TONDANO|ProNews.id- Peraturan Komisi Pemilihan Umum (PKPU) Nomor 9 Tahun 2022 tentang Partisipasi Masyarakat dalam Pemilu mengakui eksistensi masyarakat adat sebagai elemen penting dalam penyelenggaraan pemilu.

“Karenanya masyarakat adat di Sulut diminta untuk tetap berperan aktif dalam setiap tahapan pemilu dengan berbagai bentuk partisipasi,” tegas Anggota Komisi Pemilihan Umum (KPU) Provinsi Sulawesi Utara, Meidy Tinangon, ketika menjadi nara sumber diskusi bertajuk “Masyarakat Adat Kawal Pemilu” yang digelar Aliansi Masyarakat Adat Nusantara (AMAN) Pengurus Wilayah Sulut, Rabu (09/08) di Benteng Moraya Tondano, Minahasa.

Melalui diskusi yang digelar dalam rangka Hari Internasional Masyarakat Adat Sedunia (HIMAS), ia mengatakan, PKPU Parmas menyebut partisipasi merupakan hak masyarakat.

“Termasuk masyarakat adat,” sambungnya, seperti dilansir dari situs http://sulut.kpu.go.id.

Tinangon juga memberi apresiasi kepada PW AMAN Sulut, atas consern-nya dalam penyelenggaraan pemilu, khususnya dengan digelarnya diskusi pendidikan politik kepemiluan.

“AMAN dalam pemilu tahun 2019 adalah pemantau pemilu terakreditasi di Bawaslu. Pada pilkada 2020 merupakan mitra KPU Sulut yang banyak berperan dalam program pendidikan pemilih (voters education), dan saat ini beberapa kader AMAN juga adalah penyelenggara pemilu,” ungkap mantan penasehat AMAN Sulut.

Terkait kedaulatan politik masyarakat adat di Sulut, dia menyinggung soal jejak historis kultural dalam peradaban masyarakat Minahasa khususnya. “Maka Sulut, khususnya Minahasa merupakan pionir demokrasi Indonesia,” tukasnya.
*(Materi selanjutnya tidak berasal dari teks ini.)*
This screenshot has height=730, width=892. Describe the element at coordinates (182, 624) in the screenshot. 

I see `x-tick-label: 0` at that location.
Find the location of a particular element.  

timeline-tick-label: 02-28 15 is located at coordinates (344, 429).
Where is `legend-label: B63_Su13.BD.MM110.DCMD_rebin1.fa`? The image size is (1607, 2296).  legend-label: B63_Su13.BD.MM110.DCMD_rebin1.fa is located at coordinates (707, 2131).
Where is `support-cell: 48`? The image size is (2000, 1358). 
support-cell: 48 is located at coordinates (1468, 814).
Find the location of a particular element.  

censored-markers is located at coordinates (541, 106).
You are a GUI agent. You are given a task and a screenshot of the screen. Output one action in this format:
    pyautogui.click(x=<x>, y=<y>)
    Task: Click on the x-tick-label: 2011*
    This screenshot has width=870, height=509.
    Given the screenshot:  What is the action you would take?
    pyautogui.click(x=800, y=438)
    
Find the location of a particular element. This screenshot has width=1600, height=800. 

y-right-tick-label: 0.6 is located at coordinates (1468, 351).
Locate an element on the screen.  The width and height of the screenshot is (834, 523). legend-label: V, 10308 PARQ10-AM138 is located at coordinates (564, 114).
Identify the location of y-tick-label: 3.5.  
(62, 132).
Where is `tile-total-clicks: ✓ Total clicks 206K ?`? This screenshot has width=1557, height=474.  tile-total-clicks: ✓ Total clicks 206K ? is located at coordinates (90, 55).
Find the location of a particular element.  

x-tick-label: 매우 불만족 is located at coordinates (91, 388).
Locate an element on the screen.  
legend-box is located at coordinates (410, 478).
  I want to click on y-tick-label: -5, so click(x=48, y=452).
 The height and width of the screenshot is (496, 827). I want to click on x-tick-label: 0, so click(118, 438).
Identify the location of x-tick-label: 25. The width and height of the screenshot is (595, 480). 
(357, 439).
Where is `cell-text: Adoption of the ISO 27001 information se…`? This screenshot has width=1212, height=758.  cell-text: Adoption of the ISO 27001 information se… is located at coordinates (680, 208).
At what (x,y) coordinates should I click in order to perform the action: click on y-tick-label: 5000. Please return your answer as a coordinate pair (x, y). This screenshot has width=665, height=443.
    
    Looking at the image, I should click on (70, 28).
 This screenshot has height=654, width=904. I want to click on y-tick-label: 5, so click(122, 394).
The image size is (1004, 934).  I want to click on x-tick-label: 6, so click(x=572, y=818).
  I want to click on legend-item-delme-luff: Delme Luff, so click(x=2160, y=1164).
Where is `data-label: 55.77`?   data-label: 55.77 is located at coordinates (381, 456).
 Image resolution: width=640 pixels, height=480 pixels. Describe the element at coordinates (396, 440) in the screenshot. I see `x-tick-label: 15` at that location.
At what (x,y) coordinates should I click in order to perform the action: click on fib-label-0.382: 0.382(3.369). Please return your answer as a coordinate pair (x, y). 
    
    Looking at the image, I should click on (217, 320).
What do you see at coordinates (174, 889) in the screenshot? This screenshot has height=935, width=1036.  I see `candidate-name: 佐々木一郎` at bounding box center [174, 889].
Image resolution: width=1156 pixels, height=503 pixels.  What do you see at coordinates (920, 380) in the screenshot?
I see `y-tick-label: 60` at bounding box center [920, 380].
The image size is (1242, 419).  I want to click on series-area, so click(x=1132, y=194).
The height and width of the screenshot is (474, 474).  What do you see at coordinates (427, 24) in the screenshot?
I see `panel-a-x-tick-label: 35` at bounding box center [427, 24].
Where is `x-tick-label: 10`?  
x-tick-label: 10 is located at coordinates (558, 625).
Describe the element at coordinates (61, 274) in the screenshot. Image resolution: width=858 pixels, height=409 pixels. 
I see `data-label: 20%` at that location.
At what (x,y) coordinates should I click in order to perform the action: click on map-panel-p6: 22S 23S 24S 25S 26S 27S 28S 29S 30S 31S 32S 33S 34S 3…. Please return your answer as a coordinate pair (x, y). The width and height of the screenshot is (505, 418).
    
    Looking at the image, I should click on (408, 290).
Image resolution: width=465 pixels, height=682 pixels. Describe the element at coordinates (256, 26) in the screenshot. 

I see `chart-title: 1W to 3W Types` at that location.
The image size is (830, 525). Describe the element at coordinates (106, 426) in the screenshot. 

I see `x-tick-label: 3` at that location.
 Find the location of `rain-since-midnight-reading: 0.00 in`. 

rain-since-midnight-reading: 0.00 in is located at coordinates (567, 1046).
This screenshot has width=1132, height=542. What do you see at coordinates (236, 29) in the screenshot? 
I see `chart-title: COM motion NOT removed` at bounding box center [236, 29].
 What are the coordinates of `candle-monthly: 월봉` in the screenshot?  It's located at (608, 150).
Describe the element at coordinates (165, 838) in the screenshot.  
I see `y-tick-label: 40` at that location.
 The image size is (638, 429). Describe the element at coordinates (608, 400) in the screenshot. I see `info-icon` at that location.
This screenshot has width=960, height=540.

Demokrasi, menurut pendiri dan mantan Ketua Generasi Muda Minahasa (GMM) ini, telah berakar dalam kultur masyarakat Minahasa jauh sebelum kemerdekaan Indonesia, 17 Agustus 1945.

Hal tersebut, lanjut dia, dapat dilihat dari sistem masyarakat Minahasa tempo dulu yang tidak mengenal sistem kerajaan tetapi lebih mengutamakan musyawarah.

“Masyarakat Minahasa mulai dari ‘awu’ (keluarga), taranak, roong atau wanua hingga pakasaan lebih mengedepankan permusyawaratan dalam hikmat dan kebijaksanaan yang merupakan salah satu inti demokrasi,” tuturnya.

Lebih lanjut, Komisioner KPU Sulut ini menyebutkan, terkait Dewan Wali Pakasaan yang merupakan struktur kultural pengambilan keputusan oleh para perwakilan masyarakat di masing-masing wilayah (pakasaan).

Dari sisi demokrasi elektoral, dia mengatakan bahwa sebelum Indonesia merdeka, Minahasa telah mempraktekan pemilu melalui pemilihan ukung (hukum tua/kepala desa).

Juga, sambungnya, ada pemilu lokal sebelum 1945 untuk memilih anggota Minahasa Raad (Dewan Minahasa) yang merupakan lembaga legislatif di tanah adat Minahasa saat itu.

“Karena pengalaman historis kuktural tersebut, maka pasca proklamasi kemerdekaan, pemerintah Indonesia melakukan semacam ‘uji coba’ pemilu di 2 tempat yaitu Yogyakarta dan Minahasa pad atahun1951, sebelum pemilu nasional pertama pada tahun 1955,” ungkap mantan Ketua KPU Minahasa tersebut.

Dengan jejak historis kultural tersebut, lanjut dia, maka masyarakat adat ataupun ormas adat di Minahasa, harus mempertahankan predikat sebagai pionir demokrasi Indonesia dengan terus konsisten berpartisipasi mengawal pemilu yang LUBER dan Jurdil.

“Masyarakat adat, jangan golput!,” ungkap Tinangon dalam closing statementnya.